*INSTRUCTIONS TO FOLLOW*: The required copy runs from the first line of the material through the line containing "Select the Ethereum Classic currency name", exactly as written and without pictures.

*INFORMATION SUPPLIED*:
____________
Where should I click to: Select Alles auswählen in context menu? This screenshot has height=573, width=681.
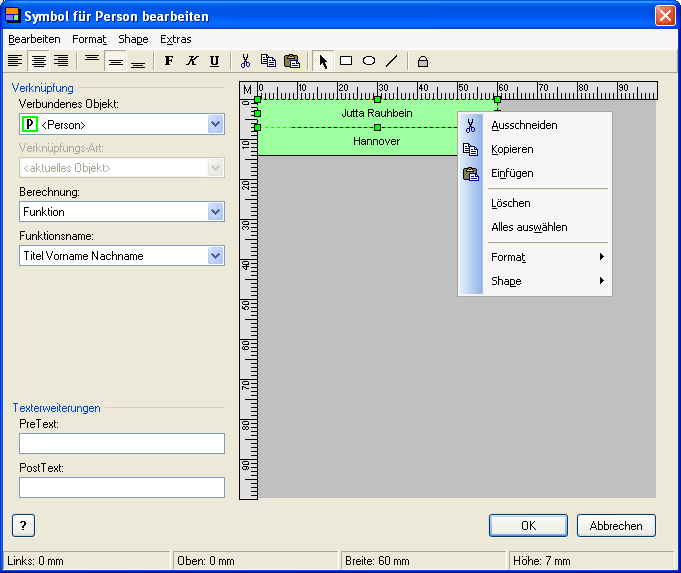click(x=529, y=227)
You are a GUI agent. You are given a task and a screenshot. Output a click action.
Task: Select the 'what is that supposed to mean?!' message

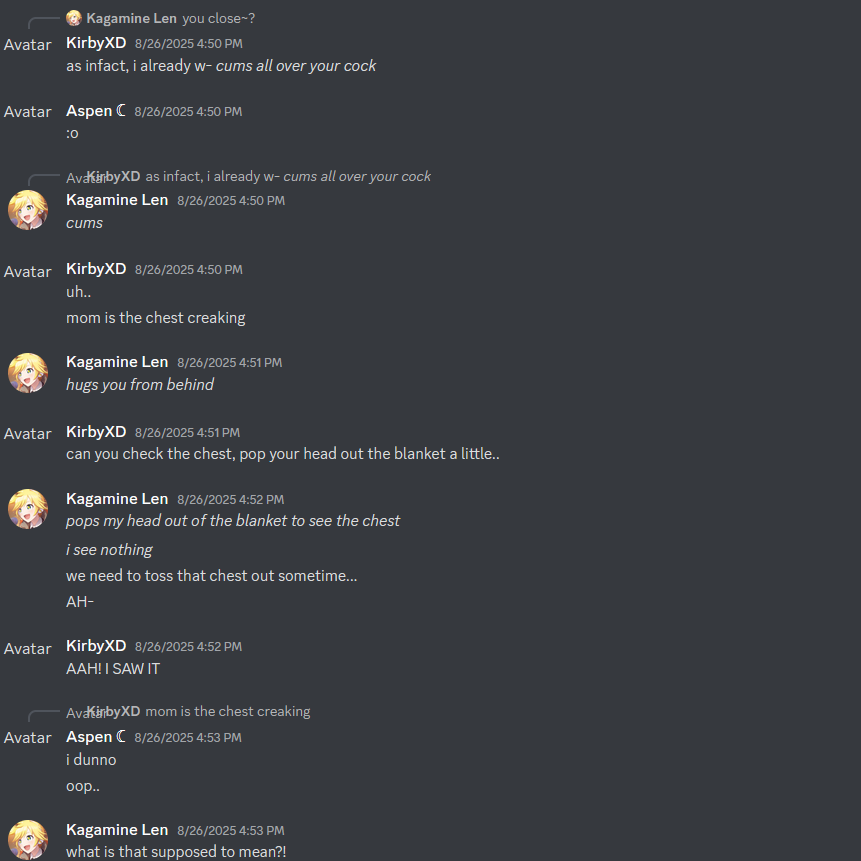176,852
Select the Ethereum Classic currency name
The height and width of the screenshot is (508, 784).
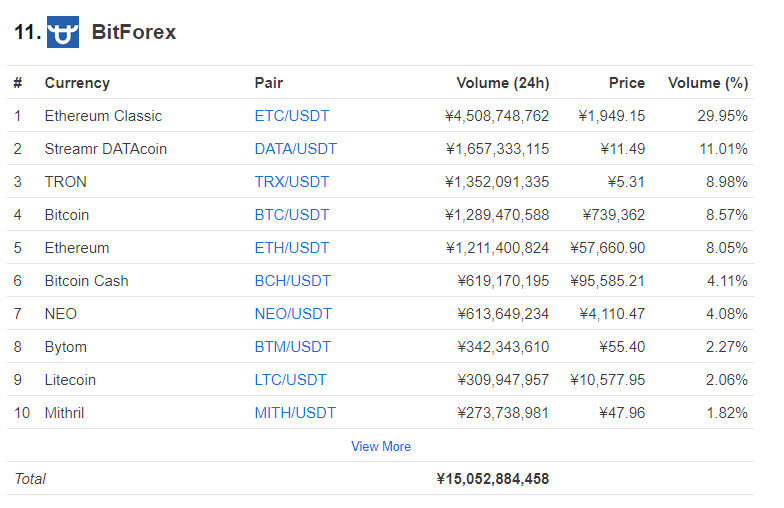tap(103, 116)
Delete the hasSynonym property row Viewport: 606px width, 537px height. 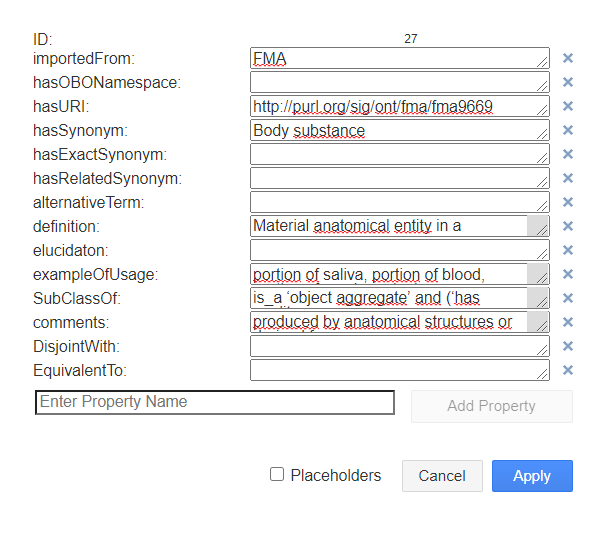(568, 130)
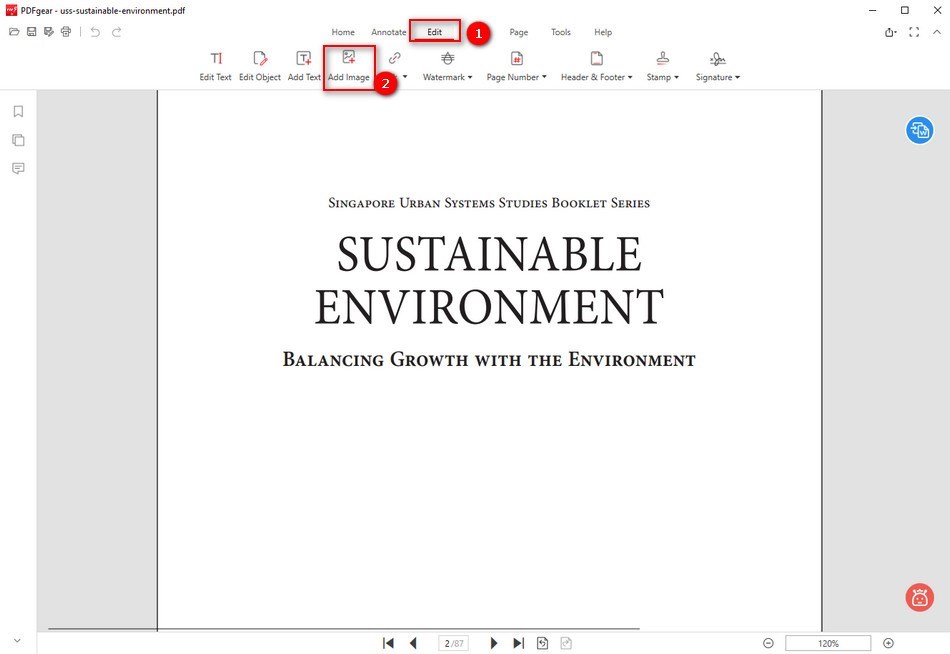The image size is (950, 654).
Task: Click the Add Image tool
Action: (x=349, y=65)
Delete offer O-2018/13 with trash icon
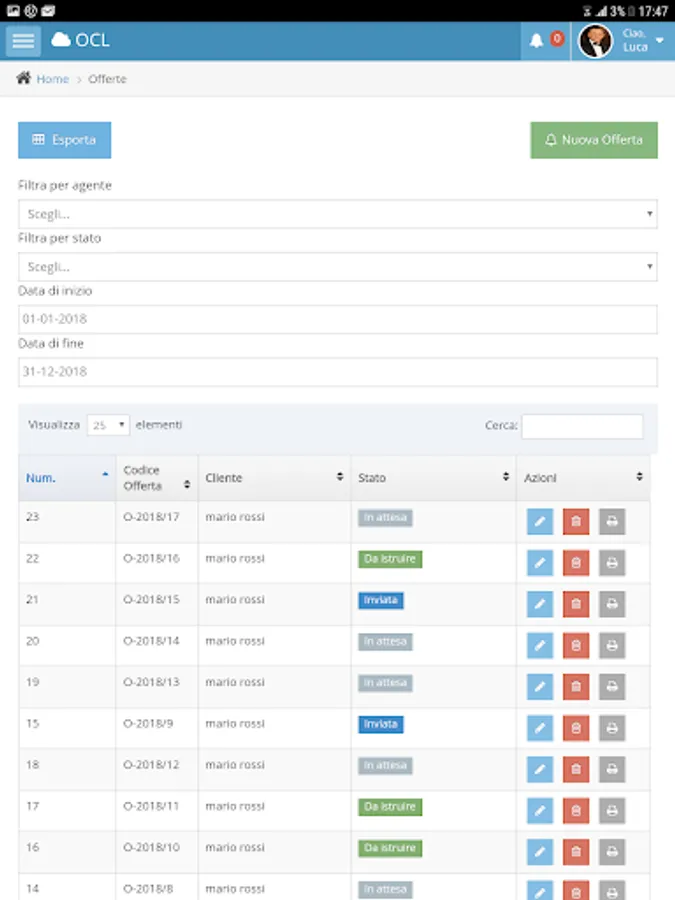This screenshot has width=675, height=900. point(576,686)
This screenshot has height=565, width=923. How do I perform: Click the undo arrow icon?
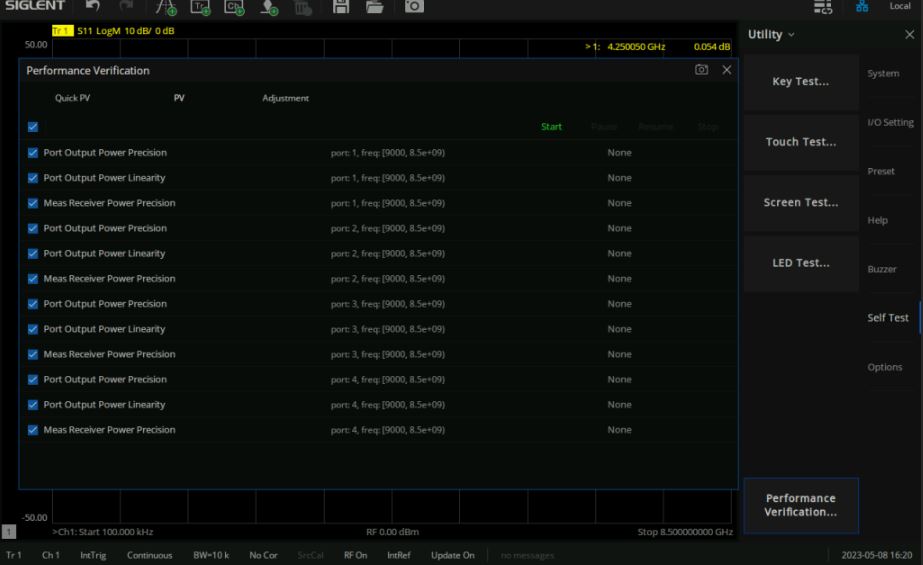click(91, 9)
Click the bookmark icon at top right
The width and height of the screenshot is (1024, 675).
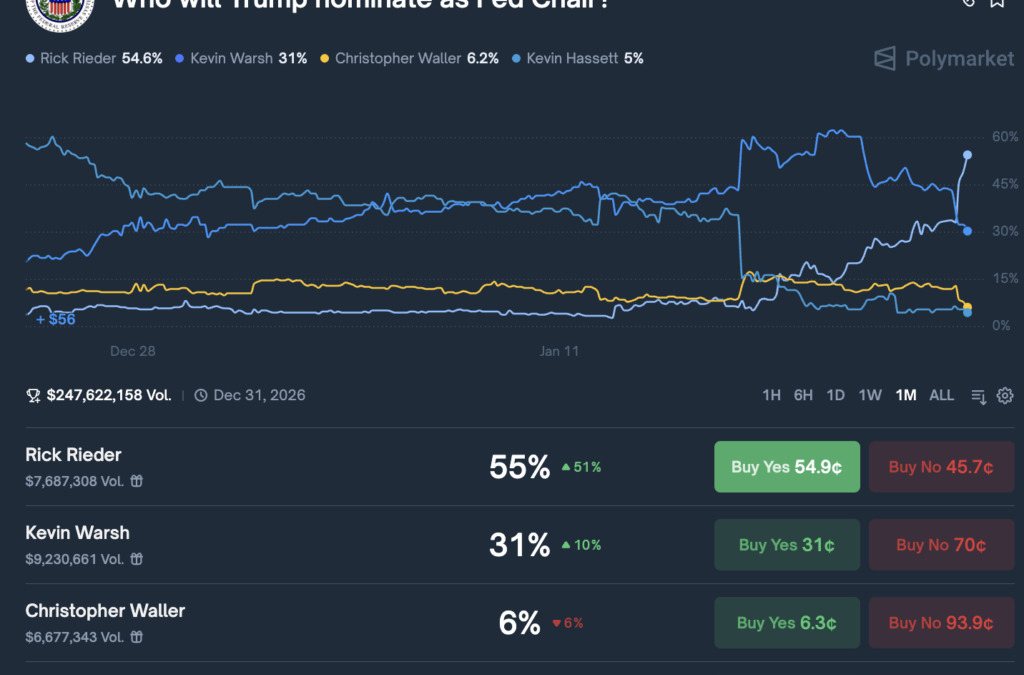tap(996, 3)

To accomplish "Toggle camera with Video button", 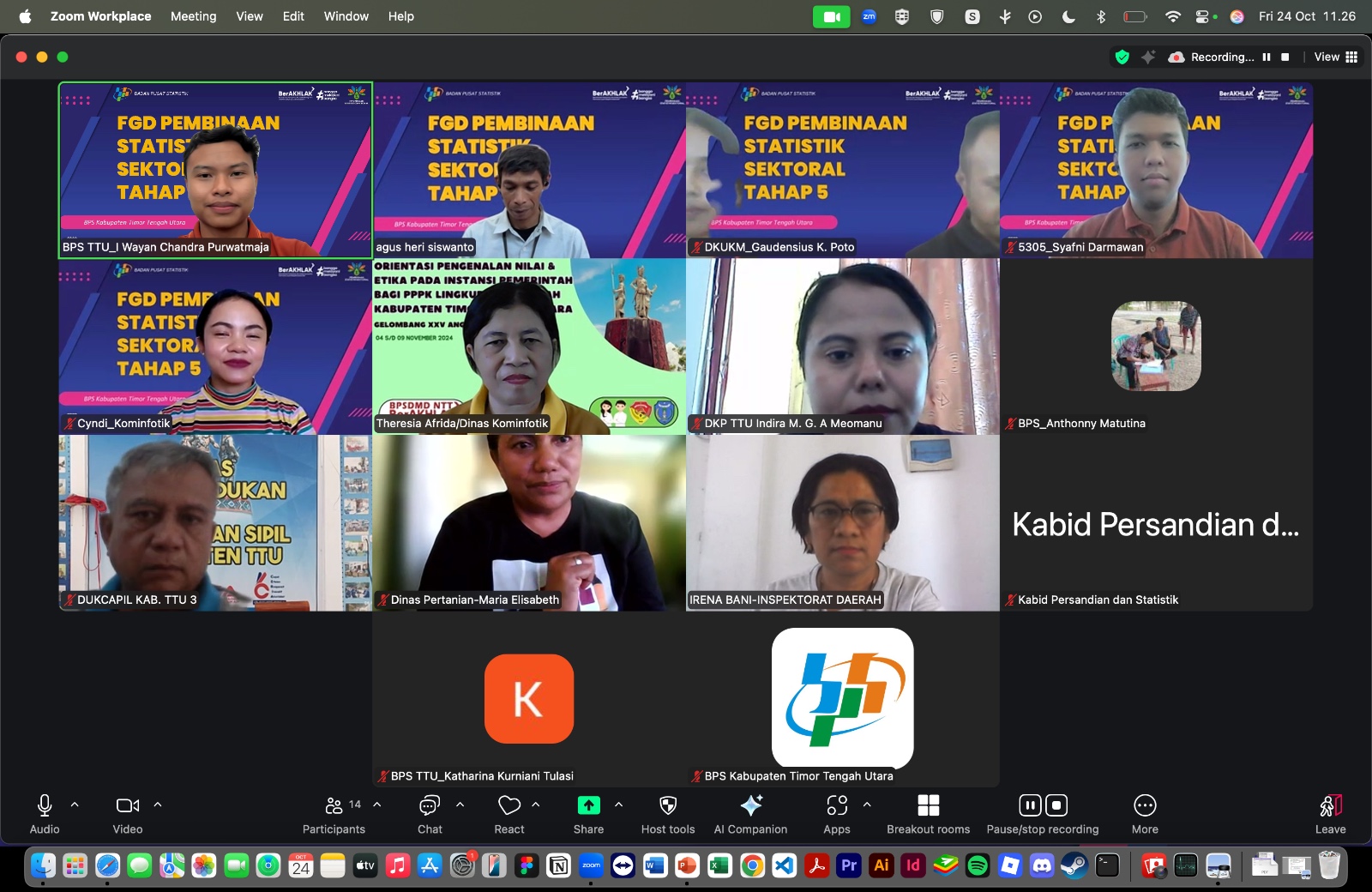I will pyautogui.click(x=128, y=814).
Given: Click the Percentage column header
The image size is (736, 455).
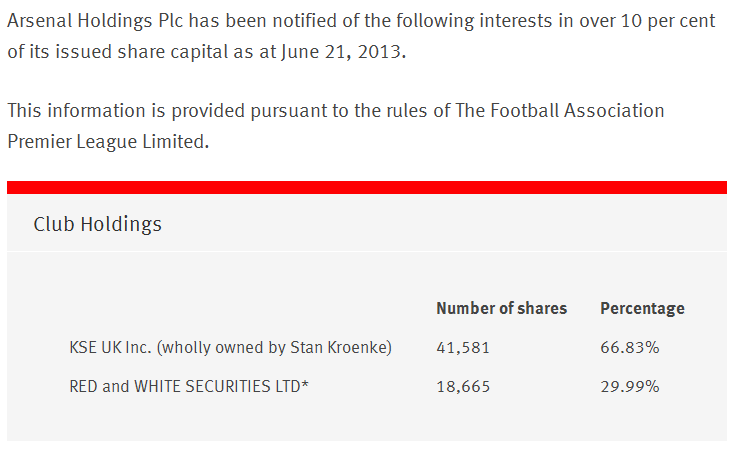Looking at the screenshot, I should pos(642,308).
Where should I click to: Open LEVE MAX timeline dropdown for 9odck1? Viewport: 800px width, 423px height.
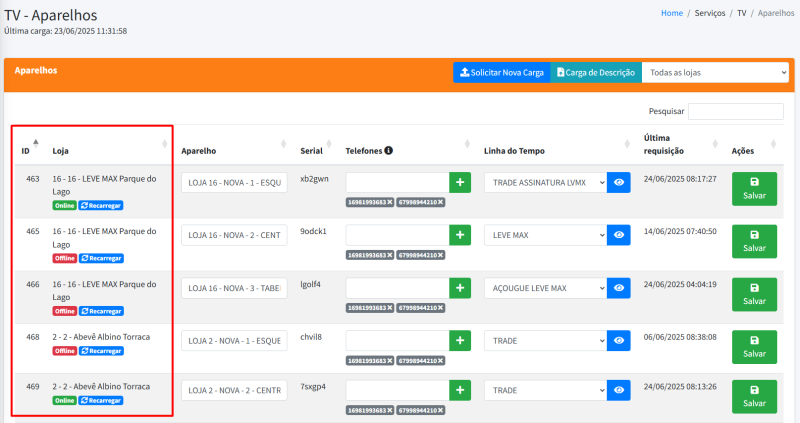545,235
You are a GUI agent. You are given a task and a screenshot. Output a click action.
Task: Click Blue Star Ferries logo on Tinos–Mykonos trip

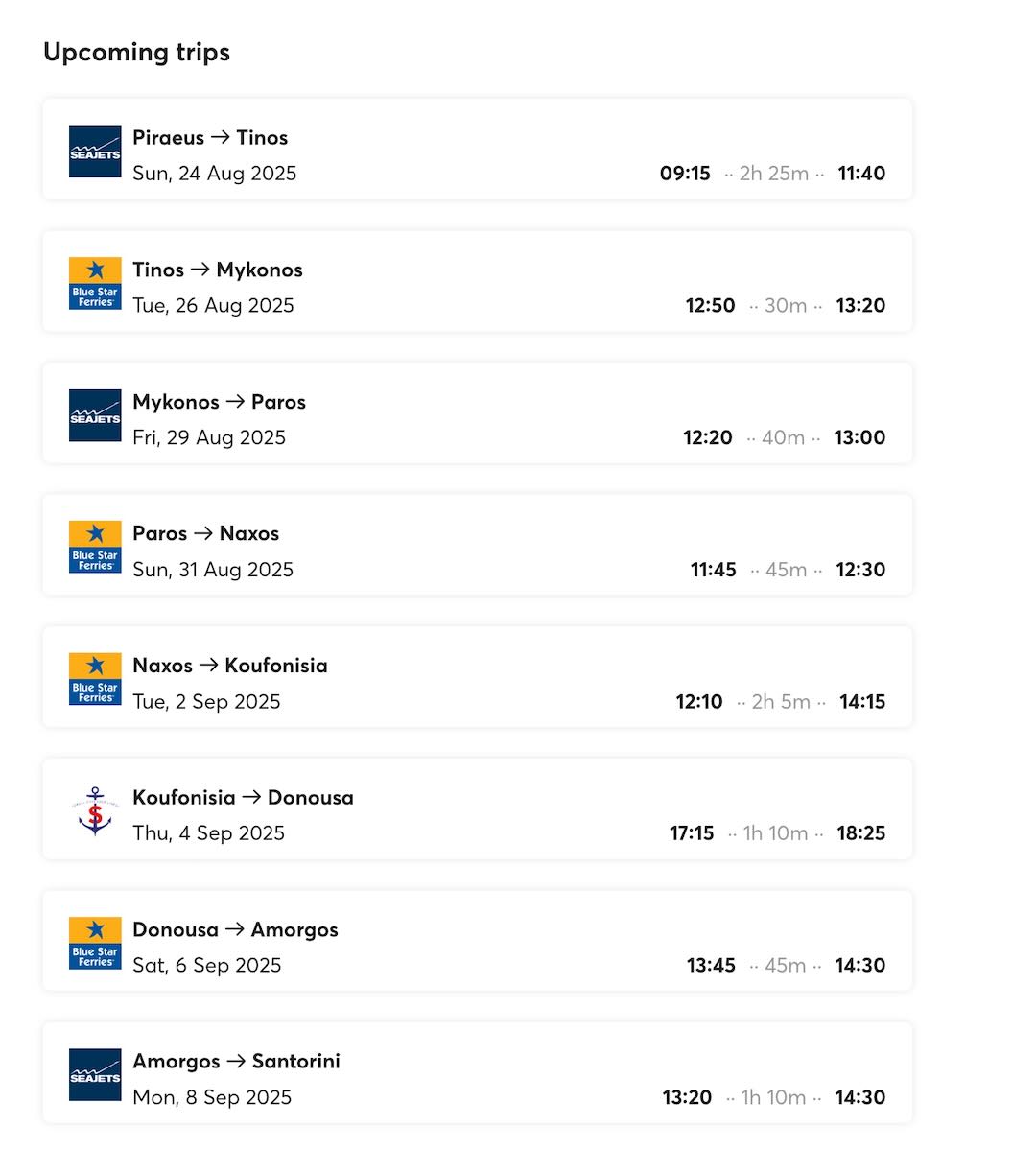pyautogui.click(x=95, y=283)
____________
*EXERCISE ANSWER*:
Where should I click to: Select Alles auswählen in context menu? This screenshot has height=573, width=681.
click(x=529, y=227)
You are a GUI agent. You are given a task and a screenshot. Output a click action.
Task: Select the 'what is that supposed to mean?!' message

176,852
Select the Ethereum Classic currency name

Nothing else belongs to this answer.